Records contained in a dataset:
......
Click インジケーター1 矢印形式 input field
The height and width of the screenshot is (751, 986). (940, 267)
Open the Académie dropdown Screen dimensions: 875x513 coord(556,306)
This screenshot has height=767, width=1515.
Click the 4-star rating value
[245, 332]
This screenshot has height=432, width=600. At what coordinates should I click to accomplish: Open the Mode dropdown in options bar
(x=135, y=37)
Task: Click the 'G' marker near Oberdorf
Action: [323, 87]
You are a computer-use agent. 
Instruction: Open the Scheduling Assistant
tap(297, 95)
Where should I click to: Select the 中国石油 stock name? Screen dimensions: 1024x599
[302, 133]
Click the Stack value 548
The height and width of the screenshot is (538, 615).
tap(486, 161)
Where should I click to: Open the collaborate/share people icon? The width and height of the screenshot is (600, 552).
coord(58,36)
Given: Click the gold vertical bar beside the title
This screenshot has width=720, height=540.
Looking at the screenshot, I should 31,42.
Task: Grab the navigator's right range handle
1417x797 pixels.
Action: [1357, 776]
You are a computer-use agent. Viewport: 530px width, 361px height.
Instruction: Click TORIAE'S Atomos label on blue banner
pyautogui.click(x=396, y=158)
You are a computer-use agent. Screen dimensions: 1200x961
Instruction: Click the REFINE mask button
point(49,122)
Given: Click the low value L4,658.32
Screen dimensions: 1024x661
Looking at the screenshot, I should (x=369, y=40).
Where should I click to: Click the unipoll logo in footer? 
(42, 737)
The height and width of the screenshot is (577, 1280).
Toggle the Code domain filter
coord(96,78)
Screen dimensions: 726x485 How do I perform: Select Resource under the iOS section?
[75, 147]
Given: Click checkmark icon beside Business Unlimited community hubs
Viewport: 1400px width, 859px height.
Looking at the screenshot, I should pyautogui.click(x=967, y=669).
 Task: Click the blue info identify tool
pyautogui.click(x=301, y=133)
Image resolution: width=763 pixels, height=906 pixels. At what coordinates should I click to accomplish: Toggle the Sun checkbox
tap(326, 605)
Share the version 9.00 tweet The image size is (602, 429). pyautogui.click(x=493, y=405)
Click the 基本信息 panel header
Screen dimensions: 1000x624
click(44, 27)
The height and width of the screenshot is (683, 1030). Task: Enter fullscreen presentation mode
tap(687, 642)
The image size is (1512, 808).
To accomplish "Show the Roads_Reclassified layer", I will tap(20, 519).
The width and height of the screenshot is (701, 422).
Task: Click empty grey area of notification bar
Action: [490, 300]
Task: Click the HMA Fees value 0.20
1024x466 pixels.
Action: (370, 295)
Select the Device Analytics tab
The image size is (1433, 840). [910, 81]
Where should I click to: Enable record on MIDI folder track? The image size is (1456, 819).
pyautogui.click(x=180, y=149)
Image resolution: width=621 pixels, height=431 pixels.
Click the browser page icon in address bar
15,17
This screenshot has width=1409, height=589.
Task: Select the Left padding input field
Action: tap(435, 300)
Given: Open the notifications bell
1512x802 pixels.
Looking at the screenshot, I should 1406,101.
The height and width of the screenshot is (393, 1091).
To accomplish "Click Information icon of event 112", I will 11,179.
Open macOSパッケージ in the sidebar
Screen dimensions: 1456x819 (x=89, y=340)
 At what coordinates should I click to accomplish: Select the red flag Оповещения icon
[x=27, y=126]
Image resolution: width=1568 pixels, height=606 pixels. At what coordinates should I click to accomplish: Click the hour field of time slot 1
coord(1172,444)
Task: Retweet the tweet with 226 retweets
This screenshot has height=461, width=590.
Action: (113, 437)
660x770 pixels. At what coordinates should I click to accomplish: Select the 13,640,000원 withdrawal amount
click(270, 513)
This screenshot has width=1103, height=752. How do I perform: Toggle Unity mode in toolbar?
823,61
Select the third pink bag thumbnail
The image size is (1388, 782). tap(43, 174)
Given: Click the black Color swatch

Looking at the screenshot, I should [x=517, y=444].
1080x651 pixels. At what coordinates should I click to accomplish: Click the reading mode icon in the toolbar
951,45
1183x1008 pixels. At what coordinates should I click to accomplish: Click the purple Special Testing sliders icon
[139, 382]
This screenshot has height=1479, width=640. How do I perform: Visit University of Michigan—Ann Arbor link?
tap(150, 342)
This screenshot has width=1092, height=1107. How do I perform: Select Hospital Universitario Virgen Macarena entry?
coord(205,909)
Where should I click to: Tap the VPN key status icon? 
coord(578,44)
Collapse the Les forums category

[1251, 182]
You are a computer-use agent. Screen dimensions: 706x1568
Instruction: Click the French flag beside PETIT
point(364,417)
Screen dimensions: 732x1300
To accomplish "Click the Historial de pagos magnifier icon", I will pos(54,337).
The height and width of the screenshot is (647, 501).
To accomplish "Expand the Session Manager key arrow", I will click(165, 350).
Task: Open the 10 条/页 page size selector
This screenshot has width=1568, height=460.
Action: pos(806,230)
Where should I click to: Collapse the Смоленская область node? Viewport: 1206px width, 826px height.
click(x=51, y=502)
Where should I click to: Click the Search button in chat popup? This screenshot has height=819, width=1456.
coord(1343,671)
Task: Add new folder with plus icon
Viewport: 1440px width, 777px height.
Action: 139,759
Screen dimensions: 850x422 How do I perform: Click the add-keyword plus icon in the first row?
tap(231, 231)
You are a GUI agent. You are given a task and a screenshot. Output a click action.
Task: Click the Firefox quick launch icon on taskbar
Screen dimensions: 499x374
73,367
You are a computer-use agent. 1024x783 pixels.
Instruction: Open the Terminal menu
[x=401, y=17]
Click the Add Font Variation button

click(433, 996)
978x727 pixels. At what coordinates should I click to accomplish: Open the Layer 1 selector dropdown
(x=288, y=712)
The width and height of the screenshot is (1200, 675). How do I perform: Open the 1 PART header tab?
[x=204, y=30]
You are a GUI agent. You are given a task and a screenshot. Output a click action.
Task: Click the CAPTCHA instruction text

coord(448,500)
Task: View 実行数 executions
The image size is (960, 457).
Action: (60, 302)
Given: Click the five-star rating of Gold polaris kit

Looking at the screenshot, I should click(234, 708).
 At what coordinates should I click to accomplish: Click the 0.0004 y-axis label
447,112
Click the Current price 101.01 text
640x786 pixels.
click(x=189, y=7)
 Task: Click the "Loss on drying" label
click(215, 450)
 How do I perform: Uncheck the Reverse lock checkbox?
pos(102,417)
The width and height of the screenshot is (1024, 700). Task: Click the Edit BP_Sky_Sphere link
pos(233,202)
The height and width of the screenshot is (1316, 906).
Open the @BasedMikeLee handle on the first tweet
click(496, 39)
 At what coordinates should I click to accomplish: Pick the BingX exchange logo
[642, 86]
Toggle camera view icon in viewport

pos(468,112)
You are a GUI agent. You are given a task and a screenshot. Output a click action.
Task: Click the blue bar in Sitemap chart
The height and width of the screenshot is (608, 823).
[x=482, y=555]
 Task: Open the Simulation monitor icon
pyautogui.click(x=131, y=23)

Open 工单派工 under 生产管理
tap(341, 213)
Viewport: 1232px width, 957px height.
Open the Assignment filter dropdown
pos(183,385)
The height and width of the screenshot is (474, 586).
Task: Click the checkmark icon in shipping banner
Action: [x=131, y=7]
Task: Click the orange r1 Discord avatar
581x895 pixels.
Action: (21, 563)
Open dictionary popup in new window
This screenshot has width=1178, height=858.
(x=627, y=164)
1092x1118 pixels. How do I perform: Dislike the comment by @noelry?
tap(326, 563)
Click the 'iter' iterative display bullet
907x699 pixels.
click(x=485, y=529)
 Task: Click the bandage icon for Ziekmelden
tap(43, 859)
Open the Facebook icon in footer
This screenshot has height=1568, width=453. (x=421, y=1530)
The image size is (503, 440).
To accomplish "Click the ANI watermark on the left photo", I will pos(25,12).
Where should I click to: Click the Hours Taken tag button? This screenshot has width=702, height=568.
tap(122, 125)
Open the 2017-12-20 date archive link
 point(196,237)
......
Across all the entries above, how many lines have the word "computer" in them? Only the number, please.

Exercise output:
5